(DOCUMENT TEXT begins)

But, Nortel has retained an enviable portfolio of patents -- about 3,000 across a product base encompassing advanced, next-generation wireless networks and ultra-high speed broadband technologies. Certain companies, including Wi-LAN, have been approached by Nortel to gauge interest on a sale. But there is much speculation that Nortel is considering another option.

“They’ve talked about maybe going it alone with their patents,” said Peter Imhof, a fund manager with Sprott Asset Management.

“It’s absolutely conceivable,” said Joseph Compeau, professor of information systems at the University of Western Ontario’s Ivey School of Business. “There is a model there to license this stuff. Especially the LTE portfolio.”

Led by a suite of patents covering cutting-edge wireless technology vaguely termed Long-Term Evolution (LTE), some have pegged the value of the entire portfolio at US$1-billion.

For months Nortel has been weighing a one-time payment of that magnitude against emerging from bankruptcy as a patent licensor. “It came down to whether they were going to sell them for a big chunk of cash or was there more value in getting a recurring dividend on them,” the former Nortel executive said of the situation before he left.

A spokesperson for Nortel declined comment. Ridout & Maybee LLC, an IP law firm in Toronto that represents Nortel, also declined comment.

There may be good reason in hanging on.

The size of Wi-LAN’s telecom patent portfolio is less than a third of Nortel’s. About 50 of those form the nucleus of what Wi-LAN developed over a decade and a half as an operating entity. Through numerous licensing deals, Wi-LAN has grown into a thriving concern. Its biggest came in 2007, when Finnish handset maker Nokia Corp. signed an agreement worth US$49-million, which included handing over of some additional patents to Wi-LAN.

Now, two nondescript patents named 222 and 802 pertaining to local-area WiFi and CDMA cellular networks, respectively, lie at the heart of a dispute with nearly 20 manufacturers of wireless products, including Apple.

On March 11, the company will attend a so-called Markman hearing in a Texas court that will define the parameters of what the two patents cover. The Markman will give Apple and others, including PC makers Dell and Hewlett-Packard a sense of whether the court believes those firms are willfully infringing on Wi-LAN’s patents.

Failing a financial settlement, a trial is scheduled for next January. Most companies simply will not take the risk. Instead, Mr. Skippen says more than 90% of patent cases are settled “on the courthouse steps.”

(DOCUMENT TEXT ends)
(RECORDS SUPPLIED begins)

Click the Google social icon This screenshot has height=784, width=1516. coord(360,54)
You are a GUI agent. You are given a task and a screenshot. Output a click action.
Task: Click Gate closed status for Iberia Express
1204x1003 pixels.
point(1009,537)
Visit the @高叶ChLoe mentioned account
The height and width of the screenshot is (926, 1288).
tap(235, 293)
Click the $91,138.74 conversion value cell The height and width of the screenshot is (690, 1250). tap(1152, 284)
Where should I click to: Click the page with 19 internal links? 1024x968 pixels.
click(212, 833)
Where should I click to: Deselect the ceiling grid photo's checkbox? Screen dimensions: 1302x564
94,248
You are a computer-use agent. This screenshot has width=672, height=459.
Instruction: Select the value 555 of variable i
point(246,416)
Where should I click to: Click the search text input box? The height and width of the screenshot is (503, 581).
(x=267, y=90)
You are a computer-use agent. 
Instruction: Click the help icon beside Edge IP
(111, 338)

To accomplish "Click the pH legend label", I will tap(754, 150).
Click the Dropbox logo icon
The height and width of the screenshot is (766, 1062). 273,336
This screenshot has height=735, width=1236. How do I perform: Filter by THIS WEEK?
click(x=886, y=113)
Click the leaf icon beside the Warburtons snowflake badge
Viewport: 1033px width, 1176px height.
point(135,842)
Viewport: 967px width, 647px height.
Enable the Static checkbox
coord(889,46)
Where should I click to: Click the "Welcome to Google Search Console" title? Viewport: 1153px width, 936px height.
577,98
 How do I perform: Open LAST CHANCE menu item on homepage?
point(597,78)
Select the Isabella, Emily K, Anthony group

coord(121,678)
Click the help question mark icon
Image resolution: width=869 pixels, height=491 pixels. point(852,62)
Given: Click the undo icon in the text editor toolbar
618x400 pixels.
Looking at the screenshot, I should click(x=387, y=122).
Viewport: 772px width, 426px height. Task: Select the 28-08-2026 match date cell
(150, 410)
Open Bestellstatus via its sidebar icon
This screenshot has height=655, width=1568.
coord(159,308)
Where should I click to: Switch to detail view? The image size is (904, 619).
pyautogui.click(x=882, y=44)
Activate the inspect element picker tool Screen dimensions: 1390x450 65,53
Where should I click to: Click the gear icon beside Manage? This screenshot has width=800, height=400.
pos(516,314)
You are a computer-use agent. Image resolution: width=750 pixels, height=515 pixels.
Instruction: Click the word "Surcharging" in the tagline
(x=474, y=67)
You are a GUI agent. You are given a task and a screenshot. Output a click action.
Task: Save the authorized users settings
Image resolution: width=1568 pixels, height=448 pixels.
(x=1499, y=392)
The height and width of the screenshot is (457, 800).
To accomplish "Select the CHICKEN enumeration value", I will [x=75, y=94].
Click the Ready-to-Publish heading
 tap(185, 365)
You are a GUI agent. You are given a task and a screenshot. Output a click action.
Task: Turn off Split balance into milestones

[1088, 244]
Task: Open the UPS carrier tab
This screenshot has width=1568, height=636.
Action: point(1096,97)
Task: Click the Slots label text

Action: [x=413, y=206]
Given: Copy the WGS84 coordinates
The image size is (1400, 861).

(RECORDS SUPPLIED ends)

ACTIVITIES –
1 > Repeat the passage of the Nortel patents article starting at "Led by a suite" and ending at "in hanging on.".
2 > According to the Nortel patents article, on what date will Wi-LAN attend a Markman hearing in a Texas court?
3 > Continue the Nortel patents article from its last sentence.
The records stand apart from the text about Nortel's patents.

ANSWER LIST –
1 >
Led by a suite of patents covering cutting-edge wireless technology vaguely termed Long-Term Evolution (LTE), some have pegged the value of the entire portfolio at US$1-billion.

For months Nortel has been weighing a one-time payment of that magnitude against emerging from bankruptcy as a patent licensor. “It came down to whether they were going to sell them for a big chunk of cash or was there more value in getting a recurring dividend on them,” the former Nortel executive said of the situation before he left.

A spokesperson for Nortel declined comment. Ridout & Maybee LLC, an IP law firm in Toronto that represents Nortel, also declined comment.

There may be good reason in hanging on.

2 > March 11

3 >
Sean Peasgood, equity analyst at Wellington West Capital Markets, says the date will serve as a “catalyst” for Wi-LAN’s bottom line. The public firm is expected to generate between $28-million and $50-million in revenue this year. But the analyst suggests the firm could bring in as much as $100-million as settlements are signed.

That does not approach the billions of dollars a company the size of Nortel generated during its heyday, but revenues in that range and higher collected on a patent portfolio of a few thousand could go a long way in making creditors whole if they are patient, as well as address pension shortfalls.

Still, in Nortel’s case, the idea of a reborn company may be a pipe dream. “There’s a lot of people pulling for pieces of the company,” said Mr. Peasgood, who has covered Nortel. “Whether the company can move forward and try and monetize those patents, I’m not sure.”

Patience is not a virtue found in most bankruptcy proceedings, he said. “Generally, the rule of thumb is, that on a new licensing program, it can take two years to get up and running.”

As for Wi-LAN, its board pursued the licensing strategy before it ever had to file under the Companies’ Creditors Arrangement Act and therefore was not forced to leave ultimate decision-making powers to a judge, whose main focus is getting as much value back to stakeholders as orderly and quickly as possible.

“It’s much harder to do this once entered into bankruptcy. You don’t have that flexibility,” said Mr. Skippen, who admits that his company would be interested in the event of a formal sale of Nortel’s patents. “[Nortel] waited too long maybe.”